Monsters


Six years ago, a NASA space probe returned to Earth, carrying with it alien life. When it crash landed in northern Mexico, and alien life forms spread throughout the country, prompting United States and Mexican authorities to quarantine the region to contain their spread. When a photographer is asked to bring his employer’s daughter back to the United States, they have to travel through the infected zone to reach safety. The film is a stunning, beautiful, and understated movie that surprised me all the way through to the credits.

Recently released to DVD, Monsters is a film that I’ve been wanting to see for a little while now: it was on a limited circuit in theaters, and on demand, and it wasn’t until its recent release that I’ve been able to see it. The wait was certainly worth it: Monsters is easily one of the best science fiction films to have been released in 2010, and easily ranks amongst some of my favorite films in the genre, such as Moon, District 9 and Alien.

What’s even more surprising here is that Monsters, directed by Gareth Edwards, was an exceptionally cheap film to make, coming in around $500,000, cheaper than Moon at $5 million and District 9 at $29 million, by a long shot. Like some of its fellow low-budget counterparts, the strength here doesn’t lie with known stars or even elaborate sets, but is exemplified by its story and themes, elements that most likely couldn’t have shone through to the extent that they did in any other way.

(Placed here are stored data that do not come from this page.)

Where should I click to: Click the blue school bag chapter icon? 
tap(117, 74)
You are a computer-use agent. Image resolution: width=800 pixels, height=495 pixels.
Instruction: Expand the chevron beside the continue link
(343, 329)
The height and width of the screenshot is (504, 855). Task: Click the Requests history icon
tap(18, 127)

Like Alien or even Jaws, Monsters does more with less – a lot less – The aliens that we see are only seen at rare points in the film. Watching promotional trailers for this, it’s easy to see how this type of film could have been seen as a monster flick – the plot certainly allows for something along those lines (and it could be an option at some point, certainly) – but this film isn’t really about the aliens that have landed: this film is, at its heart a love story with a political message within it. Low budgets certainly don’t equal quality film and storylines, but Monsters hits both the quality visual appearance, and quality storyline to make this something special. Furthermore, this is a science fiction film where the film isn’t driven by the strange science fiction things in the foreground, but a human story within speculative fiction constraints that sets the boundaries for how the story plays out.

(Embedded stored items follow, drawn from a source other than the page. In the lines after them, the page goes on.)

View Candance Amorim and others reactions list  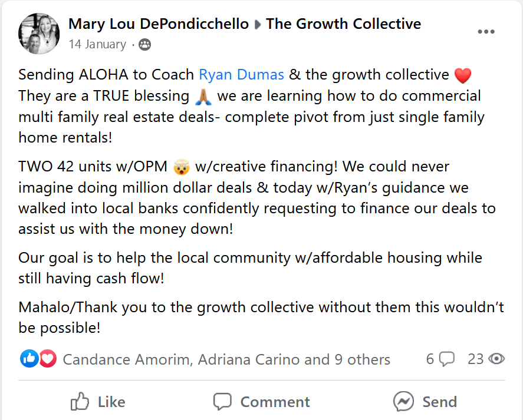pos(226,359)
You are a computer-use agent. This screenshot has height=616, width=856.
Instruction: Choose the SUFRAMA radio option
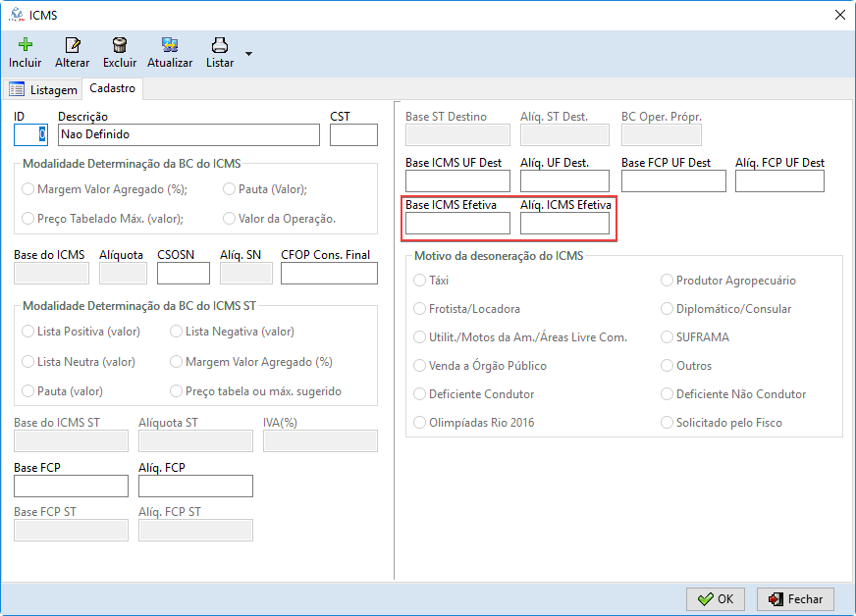[x=668, y=337]
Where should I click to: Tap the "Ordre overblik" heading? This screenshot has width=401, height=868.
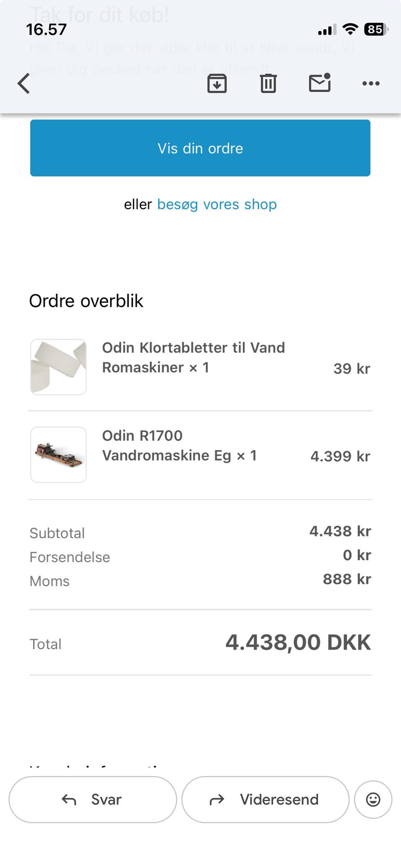(x=86, y=301)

The idea of the United States constructing a wall to hold out aliens has a clear and pointed political message behind it, particularly relating to immigration from Mexico into the US. Much like District 9 was about immigration, the message comes off as a little heavy-handed at points, the filmmaker making it clear what he thinks about the situation. Immigration is a multifaceted issue, coming across as a threat to be contained, or something with an unseen or hidden beauty that requires the right timing and placement to be seen.

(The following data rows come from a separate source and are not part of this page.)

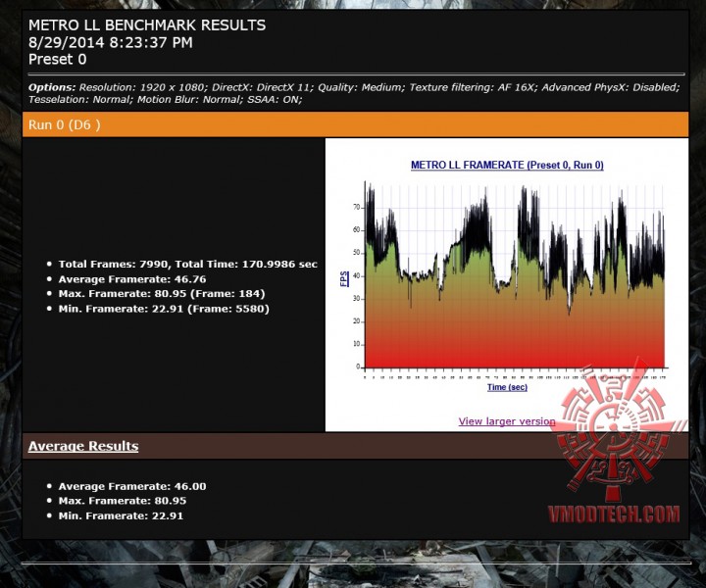Click the Average Framerate 46.00 result

click(x=132, y=486)
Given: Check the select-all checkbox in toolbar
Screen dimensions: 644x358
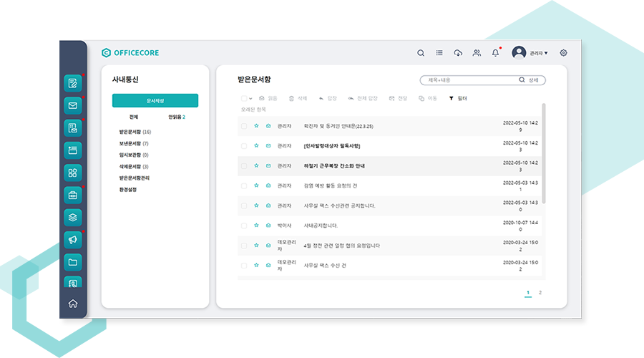Looking at the screenshot, I should click(x=244, y=98).
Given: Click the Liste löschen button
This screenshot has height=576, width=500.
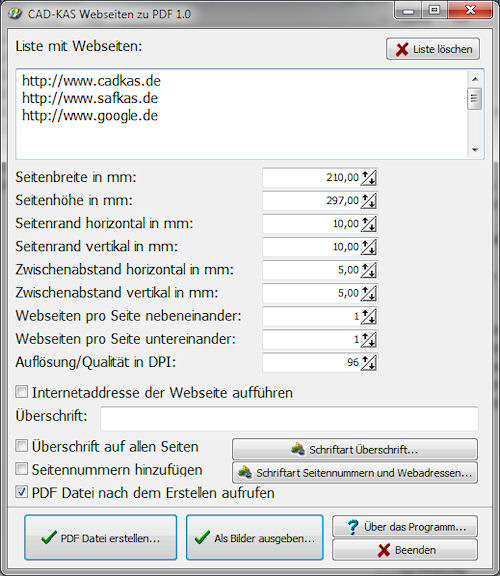Looking at the screenshot, I should tap(433, 49).
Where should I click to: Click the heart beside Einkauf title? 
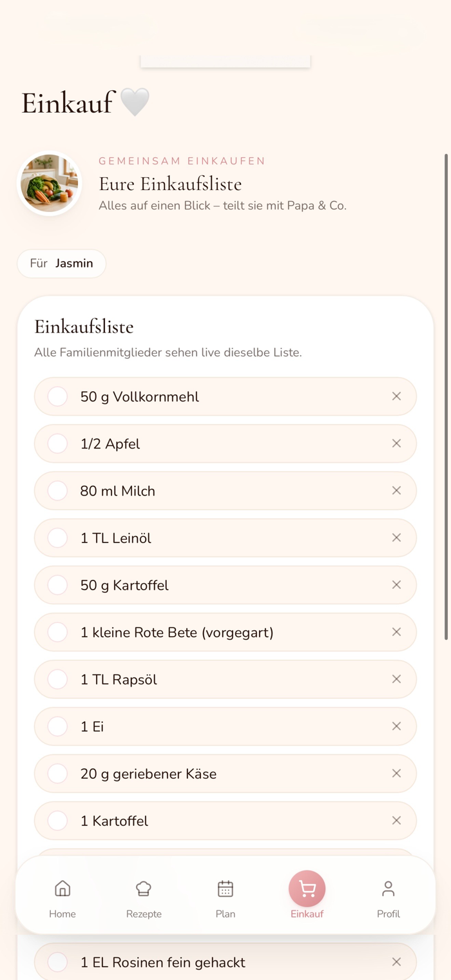(135, 102)
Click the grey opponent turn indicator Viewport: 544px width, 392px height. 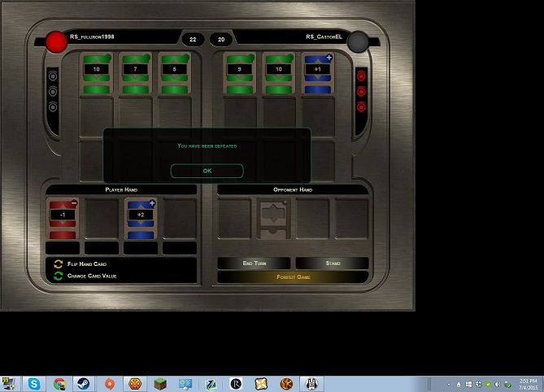[x=358, y=41]
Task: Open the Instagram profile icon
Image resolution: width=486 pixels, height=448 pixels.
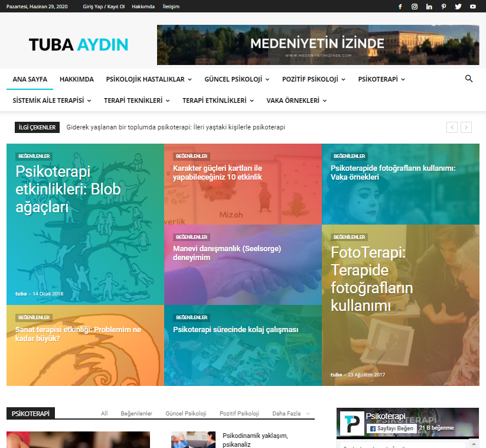Action: 415,7
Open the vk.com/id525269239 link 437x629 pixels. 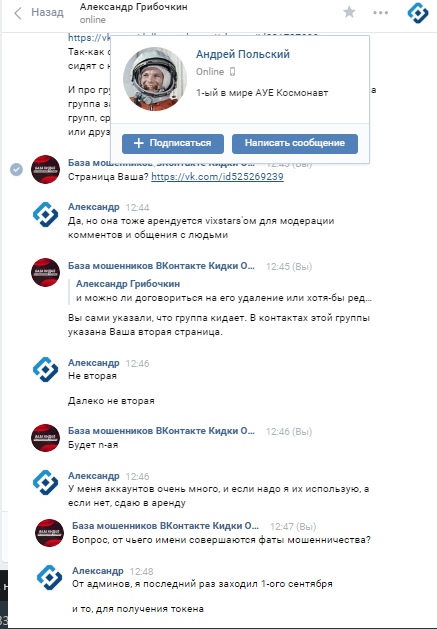point(217,177)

When it comes to the other element of the story the relationship between Andrew, a photojournalist and Samantha, the daughter of his editor, the film gets a little more clunky. There’s something to be said for an offbeat nature to Andrew’s character as someone who’s cynical and fairly unlikable, but the film does very little to expand the characters or provide them with any measure of depth. The story is elementary: boy and girl meet, boy likes girl, girl is engaged and eventually likes him. That being said, the story works for what it is, and while it’s uneven, it doesn’t tank the movie like it should have.

Filmwise, the movie is gorgeous. I can’t help but wonder if Edwards (who directed the film and worked as the cinematographer) has experience as a photographer, because there’s a keen eye towards the visual element of the film, with the focus blurring and focusing appropriately, with the camera lingering on the right scenes, and generally not feeling as if the film is driven by the director, but along for the ride as the two characters wander up through Mexico. My only complaint is that when nightfall comes, it’s just a bit too dark, with it hard to see what’s going on. Coupled with Jon Hopkin’s mesmerizing soundtrack, the film is quiet but vibrant at the same time.

Monsters is an excellent film with a quality eye behind the camera, with wonderful colors and composition, with a simple, yet powerful story that ties it all together. It’s a quiet, understated and interesting film, one of the best of 2010, and an excellent example of the genre itself.